# Exercise instructions:
Copy nothing from the entries below except the lines from the one containing "Продление лицензий (39, 140)" through the one containing "Полный Контроль (37, 52)", and copy those exactly.

***** Records shown

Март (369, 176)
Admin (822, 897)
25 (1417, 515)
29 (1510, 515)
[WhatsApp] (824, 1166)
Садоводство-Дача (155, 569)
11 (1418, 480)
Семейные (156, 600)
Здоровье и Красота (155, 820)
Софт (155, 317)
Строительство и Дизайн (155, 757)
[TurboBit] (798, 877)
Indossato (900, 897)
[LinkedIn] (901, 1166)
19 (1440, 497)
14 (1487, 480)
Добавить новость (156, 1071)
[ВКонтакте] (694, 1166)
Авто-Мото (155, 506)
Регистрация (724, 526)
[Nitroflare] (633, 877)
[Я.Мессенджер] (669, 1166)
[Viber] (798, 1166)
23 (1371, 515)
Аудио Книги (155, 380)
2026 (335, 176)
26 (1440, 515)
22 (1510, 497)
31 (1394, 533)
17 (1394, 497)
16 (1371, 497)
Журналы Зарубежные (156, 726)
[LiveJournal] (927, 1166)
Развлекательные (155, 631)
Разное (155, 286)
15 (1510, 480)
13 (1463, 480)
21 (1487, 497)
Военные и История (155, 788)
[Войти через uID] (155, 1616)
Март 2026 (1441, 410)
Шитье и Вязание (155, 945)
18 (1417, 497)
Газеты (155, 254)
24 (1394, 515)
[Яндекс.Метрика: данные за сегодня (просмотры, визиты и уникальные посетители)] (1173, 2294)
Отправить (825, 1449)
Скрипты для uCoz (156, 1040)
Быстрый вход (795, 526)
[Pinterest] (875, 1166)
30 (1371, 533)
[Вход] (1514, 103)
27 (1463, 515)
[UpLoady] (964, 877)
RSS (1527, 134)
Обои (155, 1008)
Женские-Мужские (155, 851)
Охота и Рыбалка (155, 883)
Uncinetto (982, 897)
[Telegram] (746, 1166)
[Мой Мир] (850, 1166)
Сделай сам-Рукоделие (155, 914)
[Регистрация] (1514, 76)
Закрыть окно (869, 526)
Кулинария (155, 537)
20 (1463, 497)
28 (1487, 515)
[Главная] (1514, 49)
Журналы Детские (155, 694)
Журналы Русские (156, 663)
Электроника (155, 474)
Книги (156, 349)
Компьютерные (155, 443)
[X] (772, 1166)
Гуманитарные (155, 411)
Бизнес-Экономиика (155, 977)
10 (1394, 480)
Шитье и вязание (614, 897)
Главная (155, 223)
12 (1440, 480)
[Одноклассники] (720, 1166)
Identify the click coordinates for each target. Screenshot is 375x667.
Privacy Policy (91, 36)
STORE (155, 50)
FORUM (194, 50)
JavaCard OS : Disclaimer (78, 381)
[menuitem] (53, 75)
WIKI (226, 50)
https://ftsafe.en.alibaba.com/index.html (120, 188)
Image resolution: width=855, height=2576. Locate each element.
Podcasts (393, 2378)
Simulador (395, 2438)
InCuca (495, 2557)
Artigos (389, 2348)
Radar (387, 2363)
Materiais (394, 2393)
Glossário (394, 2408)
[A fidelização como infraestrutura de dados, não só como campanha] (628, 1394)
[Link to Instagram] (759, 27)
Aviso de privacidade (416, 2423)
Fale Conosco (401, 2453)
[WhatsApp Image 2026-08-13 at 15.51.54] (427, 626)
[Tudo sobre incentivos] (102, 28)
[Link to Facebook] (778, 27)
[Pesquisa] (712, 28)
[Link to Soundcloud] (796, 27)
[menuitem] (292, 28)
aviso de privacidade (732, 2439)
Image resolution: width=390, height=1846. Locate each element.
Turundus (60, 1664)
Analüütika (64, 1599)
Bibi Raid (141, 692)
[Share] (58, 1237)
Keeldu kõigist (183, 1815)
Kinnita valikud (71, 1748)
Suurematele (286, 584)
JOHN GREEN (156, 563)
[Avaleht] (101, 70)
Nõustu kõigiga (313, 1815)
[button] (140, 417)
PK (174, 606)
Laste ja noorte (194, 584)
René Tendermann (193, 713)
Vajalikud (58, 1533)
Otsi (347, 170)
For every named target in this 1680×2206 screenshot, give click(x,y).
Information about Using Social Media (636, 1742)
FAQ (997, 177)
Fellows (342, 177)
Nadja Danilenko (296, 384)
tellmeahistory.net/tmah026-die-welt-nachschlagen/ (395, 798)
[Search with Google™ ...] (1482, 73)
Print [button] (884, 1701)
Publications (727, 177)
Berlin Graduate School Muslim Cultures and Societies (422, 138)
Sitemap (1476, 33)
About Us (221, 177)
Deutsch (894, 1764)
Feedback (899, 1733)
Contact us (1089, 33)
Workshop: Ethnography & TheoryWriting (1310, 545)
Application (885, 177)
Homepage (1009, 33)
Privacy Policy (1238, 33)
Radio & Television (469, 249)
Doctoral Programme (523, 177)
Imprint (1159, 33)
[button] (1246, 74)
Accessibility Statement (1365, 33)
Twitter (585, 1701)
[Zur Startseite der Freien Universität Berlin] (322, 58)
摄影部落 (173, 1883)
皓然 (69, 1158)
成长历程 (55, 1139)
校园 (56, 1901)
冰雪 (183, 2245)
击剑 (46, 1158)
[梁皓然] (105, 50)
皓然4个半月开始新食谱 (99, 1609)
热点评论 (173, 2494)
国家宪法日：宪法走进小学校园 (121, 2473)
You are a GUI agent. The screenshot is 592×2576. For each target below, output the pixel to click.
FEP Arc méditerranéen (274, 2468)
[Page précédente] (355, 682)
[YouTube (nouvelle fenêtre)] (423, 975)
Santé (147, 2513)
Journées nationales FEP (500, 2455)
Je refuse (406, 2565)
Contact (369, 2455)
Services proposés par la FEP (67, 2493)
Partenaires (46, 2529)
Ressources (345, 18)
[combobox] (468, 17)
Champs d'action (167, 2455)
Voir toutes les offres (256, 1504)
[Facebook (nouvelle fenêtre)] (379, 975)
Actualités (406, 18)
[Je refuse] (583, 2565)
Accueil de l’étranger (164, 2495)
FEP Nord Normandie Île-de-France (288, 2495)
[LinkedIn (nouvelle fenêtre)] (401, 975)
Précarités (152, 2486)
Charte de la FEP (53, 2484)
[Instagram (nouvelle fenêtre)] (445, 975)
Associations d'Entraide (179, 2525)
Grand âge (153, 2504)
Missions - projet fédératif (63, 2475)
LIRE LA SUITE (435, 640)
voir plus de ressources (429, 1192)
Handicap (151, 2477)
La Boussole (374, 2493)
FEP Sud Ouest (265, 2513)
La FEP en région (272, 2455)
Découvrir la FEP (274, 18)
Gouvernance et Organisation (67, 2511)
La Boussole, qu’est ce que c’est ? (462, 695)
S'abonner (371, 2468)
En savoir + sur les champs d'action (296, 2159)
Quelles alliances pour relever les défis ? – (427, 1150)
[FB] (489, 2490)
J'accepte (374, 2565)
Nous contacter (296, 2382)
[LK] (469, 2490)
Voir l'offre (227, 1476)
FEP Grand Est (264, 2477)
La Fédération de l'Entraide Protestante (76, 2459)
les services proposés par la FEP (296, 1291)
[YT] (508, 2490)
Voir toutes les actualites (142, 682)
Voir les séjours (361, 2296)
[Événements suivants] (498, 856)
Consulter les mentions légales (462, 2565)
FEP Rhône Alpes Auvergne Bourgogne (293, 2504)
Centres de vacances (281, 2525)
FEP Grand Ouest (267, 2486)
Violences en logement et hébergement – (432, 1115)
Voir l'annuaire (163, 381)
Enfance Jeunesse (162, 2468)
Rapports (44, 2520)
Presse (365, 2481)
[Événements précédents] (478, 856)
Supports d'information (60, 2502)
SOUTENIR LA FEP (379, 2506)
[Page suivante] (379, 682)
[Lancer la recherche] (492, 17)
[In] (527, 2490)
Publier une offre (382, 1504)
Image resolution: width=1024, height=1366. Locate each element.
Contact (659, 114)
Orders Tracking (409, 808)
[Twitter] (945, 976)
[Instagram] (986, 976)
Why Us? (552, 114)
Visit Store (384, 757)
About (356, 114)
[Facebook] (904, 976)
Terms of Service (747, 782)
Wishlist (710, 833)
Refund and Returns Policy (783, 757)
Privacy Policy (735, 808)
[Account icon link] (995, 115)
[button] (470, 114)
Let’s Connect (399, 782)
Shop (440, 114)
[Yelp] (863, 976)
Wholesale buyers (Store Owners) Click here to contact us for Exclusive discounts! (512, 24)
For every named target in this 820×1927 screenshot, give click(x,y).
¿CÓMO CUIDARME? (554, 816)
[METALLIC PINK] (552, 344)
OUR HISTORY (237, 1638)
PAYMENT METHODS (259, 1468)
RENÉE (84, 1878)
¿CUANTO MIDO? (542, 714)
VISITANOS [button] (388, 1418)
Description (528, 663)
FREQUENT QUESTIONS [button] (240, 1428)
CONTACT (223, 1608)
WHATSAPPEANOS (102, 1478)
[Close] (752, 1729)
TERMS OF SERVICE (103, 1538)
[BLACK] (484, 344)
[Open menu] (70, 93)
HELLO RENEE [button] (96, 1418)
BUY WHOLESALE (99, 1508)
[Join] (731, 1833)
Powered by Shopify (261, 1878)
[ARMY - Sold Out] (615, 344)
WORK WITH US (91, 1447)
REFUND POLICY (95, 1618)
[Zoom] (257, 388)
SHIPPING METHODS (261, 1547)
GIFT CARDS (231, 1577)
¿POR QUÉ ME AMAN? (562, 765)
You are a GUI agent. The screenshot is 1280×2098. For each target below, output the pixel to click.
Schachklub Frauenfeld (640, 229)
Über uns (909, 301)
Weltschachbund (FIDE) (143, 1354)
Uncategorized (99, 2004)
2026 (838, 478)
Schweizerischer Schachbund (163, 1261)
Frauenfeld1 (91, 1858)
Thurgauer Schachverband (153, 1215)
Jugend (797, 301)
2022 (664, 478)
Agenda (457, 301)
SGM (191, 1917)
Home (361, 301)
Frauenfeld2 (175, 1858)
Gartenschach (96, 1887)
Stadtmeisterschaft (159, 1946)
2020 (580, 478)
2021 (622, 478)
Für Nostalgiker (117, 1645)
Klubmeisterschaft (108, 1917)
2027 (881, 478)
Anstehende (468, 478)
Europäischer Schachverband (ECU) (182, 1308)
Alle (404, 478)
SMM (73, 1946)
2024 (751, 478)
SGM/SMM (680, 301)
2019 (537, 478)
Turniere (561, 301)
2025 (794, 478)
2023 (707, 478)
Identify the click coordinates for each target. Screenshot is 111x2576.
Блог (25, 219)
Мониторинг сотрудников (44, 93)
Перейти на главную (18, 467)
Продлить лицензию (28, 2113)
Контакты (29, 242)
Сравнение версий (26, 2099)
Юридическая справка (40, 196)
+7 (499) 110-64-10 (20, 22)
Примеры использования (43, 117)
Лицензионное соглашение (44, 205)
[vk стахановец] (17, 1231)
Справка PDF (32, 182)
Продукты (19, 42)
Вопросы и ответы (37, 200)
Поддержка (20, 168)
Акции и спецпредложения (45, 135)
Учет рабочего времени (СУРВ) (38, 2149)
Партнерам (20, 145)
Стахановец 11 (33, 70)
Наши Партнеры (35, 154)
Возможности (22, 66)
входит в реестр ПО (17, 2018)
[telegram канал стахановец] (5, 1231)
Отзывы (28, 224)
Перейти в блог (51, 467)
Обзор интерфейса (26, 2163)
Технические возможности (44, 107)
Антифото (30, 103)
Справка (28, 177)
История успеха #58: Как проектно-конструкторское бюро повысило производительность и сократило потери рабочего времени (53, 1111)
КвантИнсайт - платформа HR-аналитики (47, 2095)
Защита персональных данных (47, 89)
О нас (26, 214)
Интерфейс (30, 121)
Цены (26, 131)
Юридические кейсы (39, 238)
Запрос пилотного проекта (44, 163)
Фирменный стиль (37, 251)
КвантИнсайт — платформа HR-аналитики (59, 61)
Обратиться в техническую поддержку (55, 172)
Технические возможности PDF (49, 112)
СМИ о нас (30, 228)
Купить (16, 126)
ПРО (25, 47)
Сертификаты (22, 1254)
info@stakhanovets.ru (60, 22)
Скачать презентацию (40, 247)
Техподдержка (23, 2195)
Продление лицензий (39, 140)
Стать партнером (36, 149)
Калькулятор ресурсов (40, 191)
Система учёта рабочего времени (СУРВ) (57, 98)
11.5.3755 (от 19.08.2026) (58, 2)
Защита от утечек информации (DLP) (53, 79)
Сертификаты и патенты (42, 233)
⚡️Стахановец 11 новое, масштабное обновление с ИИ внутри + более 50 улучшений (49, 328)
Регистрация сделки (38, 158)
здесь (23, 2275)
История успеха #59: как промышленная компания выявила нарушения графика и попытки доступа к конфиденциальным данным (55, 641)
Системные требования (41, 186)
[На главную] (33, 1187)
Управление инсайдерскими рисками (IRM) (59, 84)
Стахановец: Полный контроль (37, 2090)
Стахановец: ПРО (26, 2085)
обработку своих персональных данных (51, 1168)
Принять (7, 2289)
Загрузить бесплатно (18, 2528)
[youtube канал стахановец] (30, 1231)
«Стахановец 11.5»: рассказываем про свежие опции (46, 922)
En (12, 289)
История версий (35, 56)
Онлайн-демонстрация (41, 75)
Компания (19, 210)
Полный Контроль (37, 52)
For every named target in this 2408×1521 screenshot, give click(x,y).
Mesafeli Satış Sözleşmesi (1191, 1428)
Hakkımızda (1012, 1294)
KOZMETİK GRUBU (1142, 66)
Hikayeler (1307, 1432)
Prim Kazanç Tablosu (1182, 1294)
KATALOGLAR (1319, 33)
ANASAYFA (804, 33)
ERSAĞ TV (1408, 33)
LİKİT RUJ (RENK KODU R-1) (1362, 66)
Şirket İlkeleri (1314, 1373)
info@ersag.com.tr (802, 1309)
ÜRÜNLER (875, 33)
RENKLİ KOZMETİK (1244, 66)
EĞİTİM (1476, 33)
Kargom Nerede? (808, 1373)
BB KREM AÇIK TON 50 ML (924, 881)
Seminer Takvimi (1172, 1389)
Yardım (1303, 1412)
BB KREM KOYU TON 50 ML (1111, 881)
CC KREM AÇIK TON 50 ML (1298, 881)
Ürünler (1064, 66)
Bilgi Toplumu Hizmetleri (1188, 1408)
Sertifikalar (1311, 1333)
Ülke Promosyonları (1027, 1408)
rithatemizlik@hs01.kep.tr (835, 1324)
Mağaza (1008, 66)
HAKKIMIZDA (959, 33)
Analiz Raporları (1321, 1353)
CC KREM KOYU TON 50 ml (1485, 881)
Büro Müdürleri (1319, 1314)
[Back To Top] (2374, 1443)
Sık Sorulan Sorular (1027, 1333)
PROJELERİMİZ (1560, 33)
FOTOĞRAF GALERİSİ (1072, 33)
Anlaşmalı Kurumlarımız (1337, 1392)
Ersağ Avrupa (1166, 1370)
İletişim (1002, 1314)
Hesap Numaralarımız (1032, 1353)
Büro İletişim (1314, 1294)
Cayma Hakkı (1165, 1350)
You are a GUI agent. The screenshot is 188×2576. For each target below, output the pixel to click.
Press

**********

# Finished task:
Продление лицензий (39, 140)
Стать партнером (36, 149)
Калькулятор ресурсов (40, 191)
Система учёта рабочего времени (СУРВ) (57, 98)
11.5.3755 (от 19.08.2026) (58, 2)
Защита от утечек информации (DLP) (53, 79)
Сертификаты и патенты (42, 233)
⚡️Стахановец 11 новое, масштабное обновление с ИИ внутри + более 50 улучшений (49, 328)
Регистрация сделки (38, 158)
здесь (23, 2275)
История успеха #59: как промышленная компания выявила нарушения графика и попытки доступа к конфиденциальным данным (55, 641)
Системные требования (41, 186)
[На главную] (33, 1187)
Управление инсайдерскими рисками (IRM) (59, 84)
Стахановец: Полный контроль (37, 2090)
Стахановец: ПРО (26, 2085)
обработку своих персональных данных (51, 1168)
Принять (7, 2289)
Загрузить бесплатно (18, 2528)
[youtube канал стахановец] (30, 1231)
«Стахановец 11.5»: рассказываем про свежие опции (46, 922)
En (12, 289)
История версий (35, 56)
Онлайн-демонстрация (41, 75)
Компания (19, 210)
Полный Контроль (37, 52)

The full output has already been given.